## Exercise directions
Please report how many lines in the data underneath hold the word "price", with no other text.

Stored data
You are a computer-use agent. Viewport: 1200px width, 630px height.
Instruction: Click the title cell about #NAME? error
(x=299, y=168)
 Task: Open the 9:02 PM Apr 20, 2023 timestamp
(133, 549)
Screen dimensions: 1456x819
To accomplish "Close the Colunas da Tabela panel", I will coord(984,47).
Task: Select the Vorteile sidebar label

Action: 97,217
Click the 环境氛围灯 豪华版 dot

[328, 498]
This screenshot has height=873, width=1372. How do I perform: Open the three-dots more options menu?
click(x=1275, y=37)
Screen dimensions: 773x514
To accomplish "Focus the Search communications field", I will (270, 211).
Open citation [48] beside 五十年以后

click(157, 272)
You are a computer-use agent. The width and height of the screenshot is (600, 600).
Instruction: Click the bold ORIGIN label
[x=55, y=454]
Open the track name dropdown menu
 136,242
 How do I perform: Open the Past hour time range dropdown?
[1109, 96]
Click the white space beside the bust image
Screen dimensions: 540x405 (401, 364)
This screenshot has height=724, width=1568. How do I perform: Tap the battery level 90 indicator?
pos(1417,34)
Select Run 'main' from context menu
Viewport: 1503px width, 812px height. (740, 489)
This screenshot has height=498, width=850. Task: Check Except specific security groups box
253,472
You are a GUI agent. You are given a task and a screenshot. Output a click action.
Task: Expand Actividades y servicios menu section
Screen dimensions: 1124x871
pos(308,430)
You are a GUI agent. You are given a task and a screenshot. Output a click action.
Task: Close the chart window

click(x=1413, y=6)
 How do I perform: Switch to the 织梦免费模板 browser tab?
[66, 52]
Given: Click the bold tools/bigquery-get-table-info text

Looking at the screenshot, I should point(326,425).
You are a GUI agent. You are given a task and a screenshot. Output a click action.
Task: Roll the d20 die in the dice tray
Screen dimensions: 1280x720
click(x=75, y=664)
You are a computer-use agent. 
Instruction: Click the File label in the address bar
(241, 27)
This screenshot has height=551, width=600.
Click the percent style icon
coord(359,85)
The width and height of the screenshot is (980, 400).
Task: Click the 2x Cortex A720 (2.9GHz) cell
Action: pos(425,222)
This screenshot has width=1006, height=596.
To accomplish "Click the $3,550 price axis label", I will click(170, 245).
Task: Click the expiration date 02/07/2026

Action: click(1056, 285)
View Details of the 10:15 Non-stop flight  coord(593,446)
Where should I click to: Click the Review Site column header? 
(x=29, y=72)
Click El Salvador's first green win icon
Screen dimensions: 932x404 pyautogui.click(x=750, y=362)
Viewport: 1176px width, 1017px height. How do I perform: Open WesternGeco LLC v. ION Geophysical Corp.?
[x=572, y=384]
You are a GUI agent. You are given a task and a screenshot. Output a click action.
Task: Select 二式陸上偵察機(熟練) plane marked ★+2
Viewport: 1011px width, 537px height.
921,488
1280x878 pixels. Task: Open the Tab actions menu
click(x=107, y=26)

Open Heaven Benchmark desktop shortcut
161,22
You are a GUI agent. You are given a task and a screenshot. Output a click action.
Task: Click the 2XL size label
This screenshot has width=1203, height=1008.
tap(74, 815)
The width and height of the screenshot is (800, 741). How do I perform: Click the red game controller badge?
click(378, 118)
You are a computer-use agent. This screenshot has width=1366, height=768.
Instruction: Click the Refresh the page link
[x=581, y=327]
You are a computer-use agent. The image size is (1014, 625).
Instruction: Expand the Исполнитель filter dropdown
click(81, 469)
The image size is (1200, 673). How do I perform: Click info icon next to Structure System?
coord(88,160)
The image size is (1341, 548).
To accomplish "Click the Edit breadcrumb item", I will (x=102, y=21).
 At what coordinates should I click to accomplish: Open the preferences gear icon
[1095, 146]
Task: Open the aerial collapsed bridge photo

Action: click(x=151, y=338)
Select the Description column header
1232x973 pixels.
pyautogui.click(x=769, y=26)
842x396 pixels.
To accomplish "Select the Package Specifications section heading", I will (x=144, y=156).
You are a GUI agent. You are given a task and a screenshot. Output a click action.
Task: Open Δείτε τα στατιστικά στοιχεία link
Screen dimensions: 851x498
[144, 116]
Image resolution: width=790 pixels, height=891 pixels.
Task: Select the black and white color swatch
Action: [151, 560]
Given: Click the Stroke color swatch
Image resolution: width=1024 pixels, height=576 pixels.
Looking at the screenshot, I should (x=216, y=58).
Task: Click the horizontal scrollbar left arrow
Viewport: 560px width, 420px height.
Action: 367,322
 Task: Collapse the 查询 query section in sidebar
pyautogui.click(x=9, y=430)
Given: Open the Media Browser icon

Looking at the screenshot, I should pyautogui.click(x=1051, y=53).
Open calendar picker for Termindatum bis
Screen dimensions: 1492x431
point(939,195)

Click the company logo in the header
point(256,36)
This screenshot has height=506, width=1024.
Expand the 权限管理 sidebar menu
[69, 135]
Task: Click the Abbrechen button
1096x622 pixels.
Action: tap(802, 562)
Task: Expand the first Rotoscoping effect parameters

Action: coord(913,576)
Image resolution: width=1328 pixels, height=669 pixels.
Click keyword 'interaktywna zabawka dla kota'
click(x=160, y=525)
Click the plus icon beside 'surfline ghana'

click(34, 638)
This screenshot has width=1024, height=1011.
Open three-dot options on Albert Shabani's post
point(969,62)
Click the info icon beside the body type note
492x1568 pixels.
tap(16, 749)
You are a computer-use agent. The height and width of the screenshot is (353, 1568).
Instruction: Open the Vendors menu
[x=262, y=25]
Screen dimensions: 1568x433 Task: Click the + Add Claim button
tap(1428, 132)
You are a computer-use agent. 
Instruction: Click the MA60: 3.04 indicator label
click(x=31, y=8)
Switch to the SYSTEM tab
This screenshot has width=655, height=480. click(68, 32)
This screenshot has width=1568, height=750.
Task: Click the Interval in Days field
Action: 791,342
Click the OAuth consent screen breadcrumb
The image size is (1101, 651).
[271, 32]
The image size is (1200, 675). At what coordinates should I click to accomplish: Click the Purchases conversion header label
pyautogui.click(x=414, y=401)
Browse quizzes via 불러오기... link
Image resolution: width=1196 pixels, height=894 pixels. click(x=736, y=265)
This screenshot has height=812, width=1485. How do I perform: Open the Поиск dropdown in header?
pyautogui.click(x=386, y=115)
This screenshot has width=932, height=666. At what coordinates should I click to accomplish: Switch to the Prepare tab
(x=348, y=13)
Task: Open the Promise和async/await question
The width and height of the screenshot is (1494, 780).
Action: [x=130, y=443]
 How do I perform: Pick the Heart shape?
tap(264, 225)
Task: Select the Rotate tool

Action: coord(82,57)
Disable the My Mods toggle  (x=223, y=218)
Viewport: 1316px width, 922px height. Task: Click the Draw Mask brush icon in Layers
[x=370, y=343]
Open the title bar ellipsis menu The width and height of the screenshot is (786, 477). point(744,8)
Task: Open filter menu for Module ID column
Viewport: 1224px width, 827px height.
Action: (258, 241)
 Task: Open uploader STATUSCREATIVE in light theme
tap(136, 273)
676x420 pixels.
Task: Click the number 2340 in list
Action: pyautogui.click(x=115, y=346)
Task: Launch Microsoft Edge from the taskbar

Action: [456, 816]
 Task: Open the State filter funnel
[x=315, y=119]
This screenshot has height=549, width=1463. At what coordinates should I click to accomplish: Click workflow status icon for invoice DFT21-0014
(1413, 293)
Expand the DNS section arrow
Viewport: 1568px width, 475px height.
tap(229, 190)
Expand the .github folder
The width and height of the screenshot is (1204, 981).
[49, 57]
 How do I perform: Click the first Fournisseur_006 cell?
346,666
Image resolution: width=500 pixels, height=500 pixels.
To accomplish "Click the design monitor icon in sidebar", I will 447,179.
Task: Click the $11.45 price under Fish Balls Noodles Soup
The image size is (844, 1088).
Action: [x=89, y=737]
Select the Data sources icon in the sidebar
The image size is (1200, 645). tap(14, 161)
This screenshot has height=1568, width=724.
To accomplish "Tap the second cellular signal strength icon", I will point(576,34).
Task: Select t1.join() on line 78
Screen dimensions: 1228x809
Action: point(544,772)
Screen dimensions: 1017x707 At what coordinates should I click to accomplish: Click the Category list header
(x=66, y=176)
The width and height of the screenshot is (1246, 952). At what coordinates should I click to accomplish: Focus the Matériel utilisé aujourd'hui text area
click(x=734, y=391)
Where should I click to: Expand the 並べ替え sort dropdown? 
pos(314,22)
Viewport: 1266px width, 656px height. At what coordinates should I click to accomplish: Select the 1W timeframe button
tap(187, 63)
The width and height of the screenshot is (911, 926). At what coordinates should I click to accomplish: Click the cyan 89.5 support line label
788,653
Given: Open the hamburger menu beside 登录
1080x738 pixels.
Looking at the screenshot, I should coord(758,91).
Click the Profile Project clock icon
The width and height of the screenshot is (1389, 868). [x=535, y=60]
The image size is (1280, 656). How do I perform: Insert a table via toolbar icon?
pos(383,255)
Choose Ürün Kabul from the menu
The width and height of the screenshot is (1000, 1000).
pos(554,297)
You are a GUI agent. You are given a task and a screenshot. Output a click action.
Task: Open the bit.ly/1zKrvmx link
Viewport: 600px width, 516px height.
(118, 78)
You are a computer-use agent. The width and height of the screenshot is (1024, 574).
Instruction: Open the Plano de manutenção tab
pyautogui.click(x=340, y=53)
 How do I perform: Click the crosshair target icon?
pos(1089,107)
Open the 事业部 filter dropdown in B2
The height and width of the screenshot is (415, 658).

## Solution
2